What the task asks>
Find every line of the items below that contains the string "height", and copy each such line in full.

Records shown>
-- Begin --
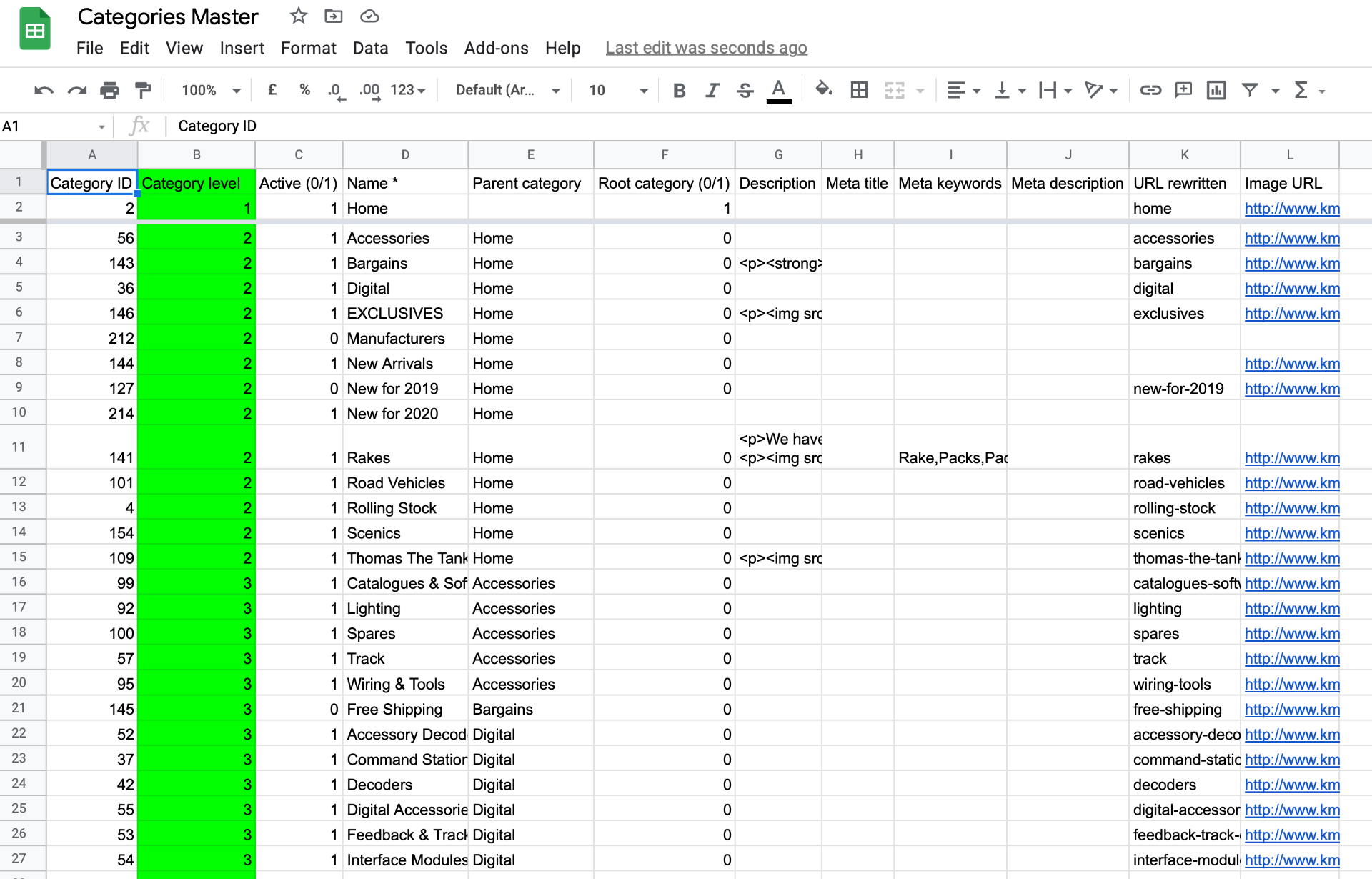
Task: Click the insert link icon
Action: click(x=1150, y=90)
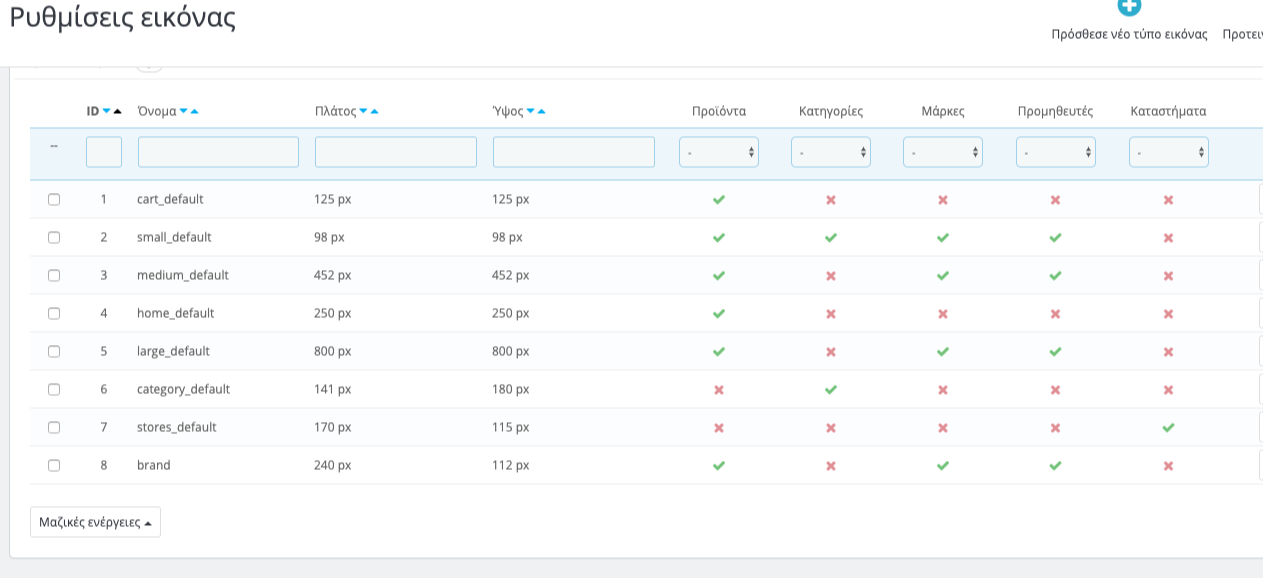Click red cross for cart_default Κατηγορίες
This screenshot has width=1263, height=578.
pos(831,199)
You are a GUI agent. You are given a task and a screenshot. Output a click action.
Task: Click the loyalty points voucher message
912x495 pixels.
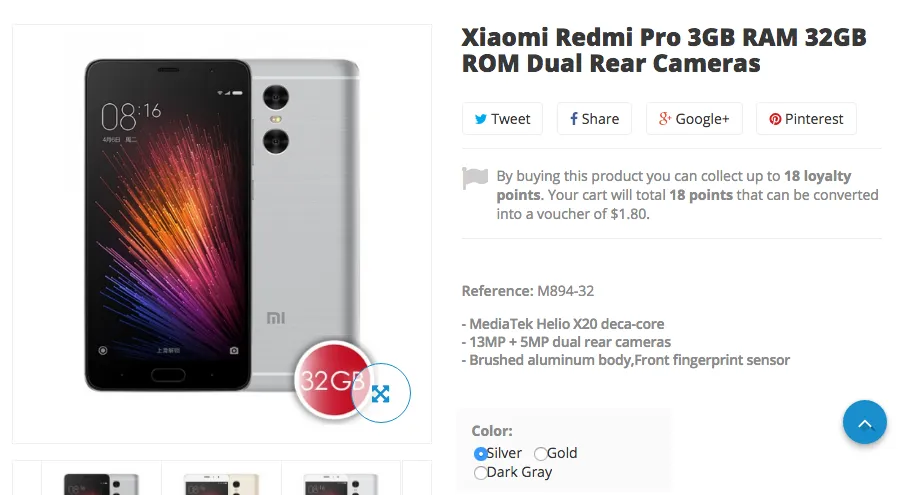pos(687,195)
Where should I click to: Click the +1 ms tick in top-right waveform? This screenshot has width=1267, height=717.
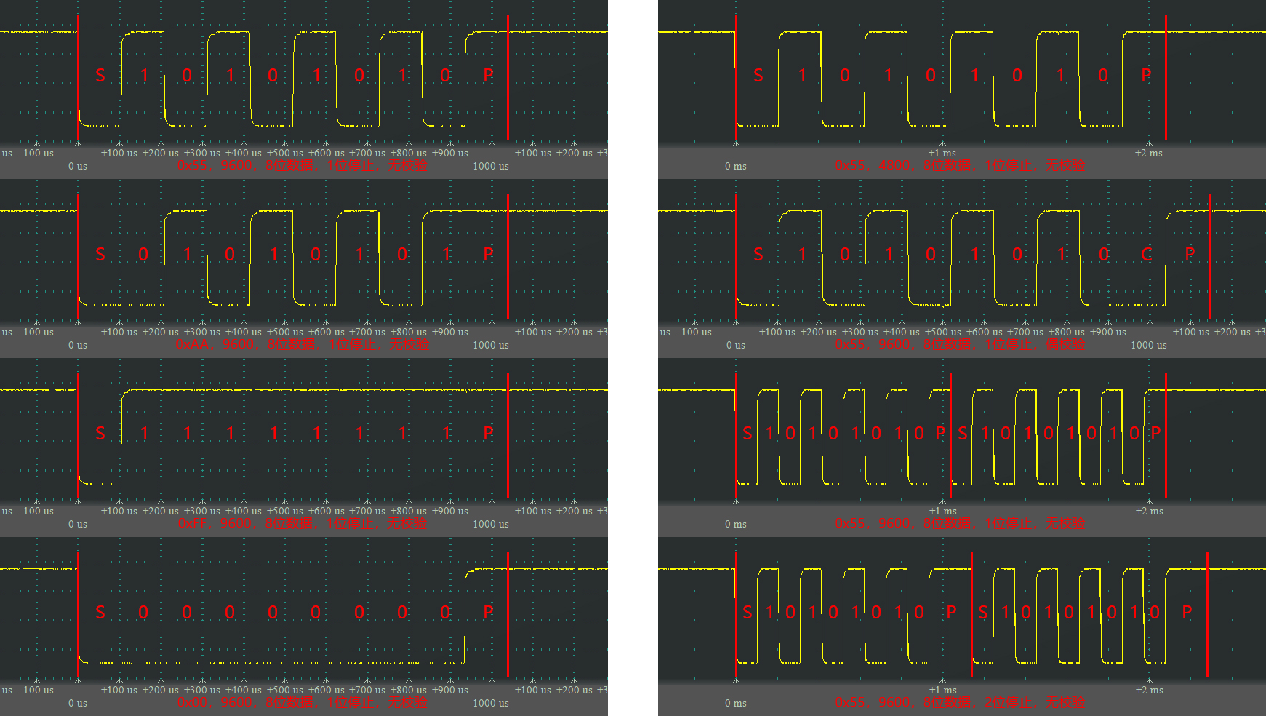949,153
-- End --
-- Begin --
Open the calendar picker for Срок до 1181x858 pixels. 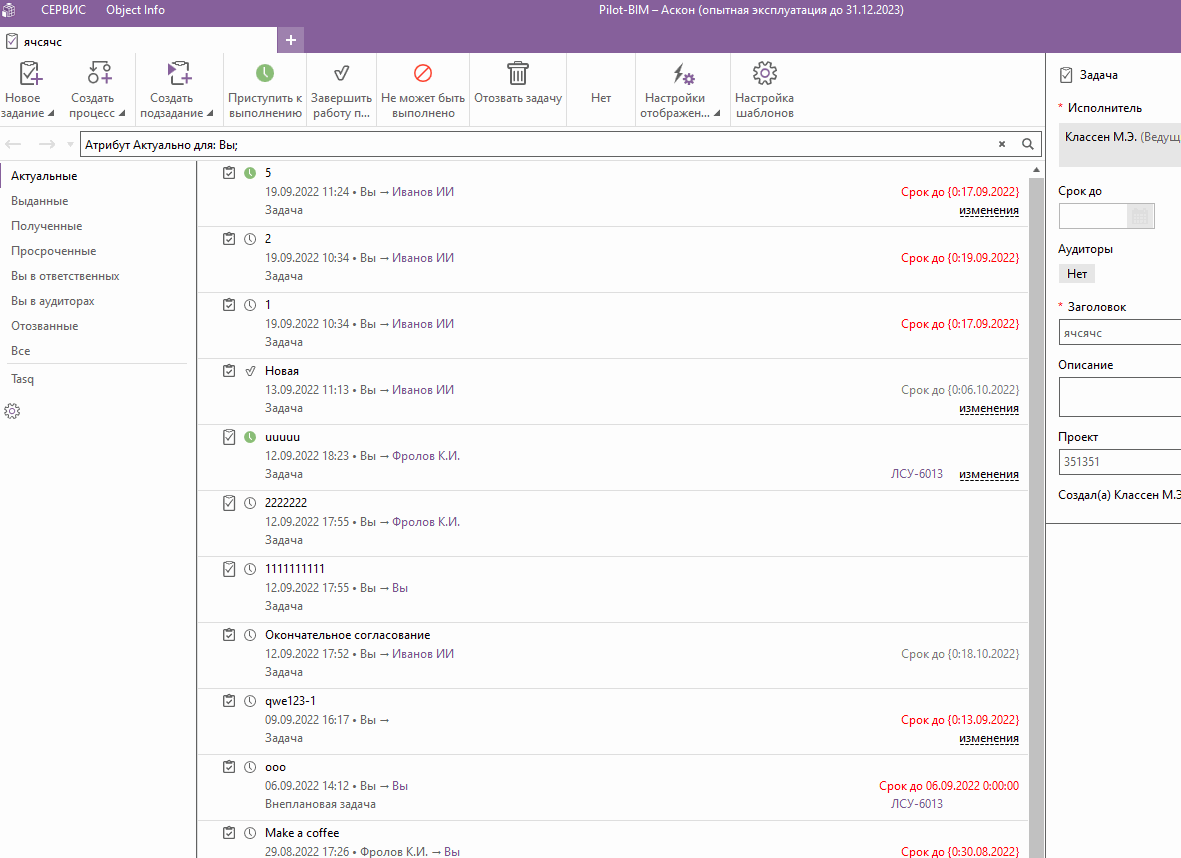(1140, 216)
-- End --
The reply>
This screenshot has width=1263, height=578.
Where should I click to: Click the +1 ms tick in top-right waveform? This screenshot has width=1267, height=717.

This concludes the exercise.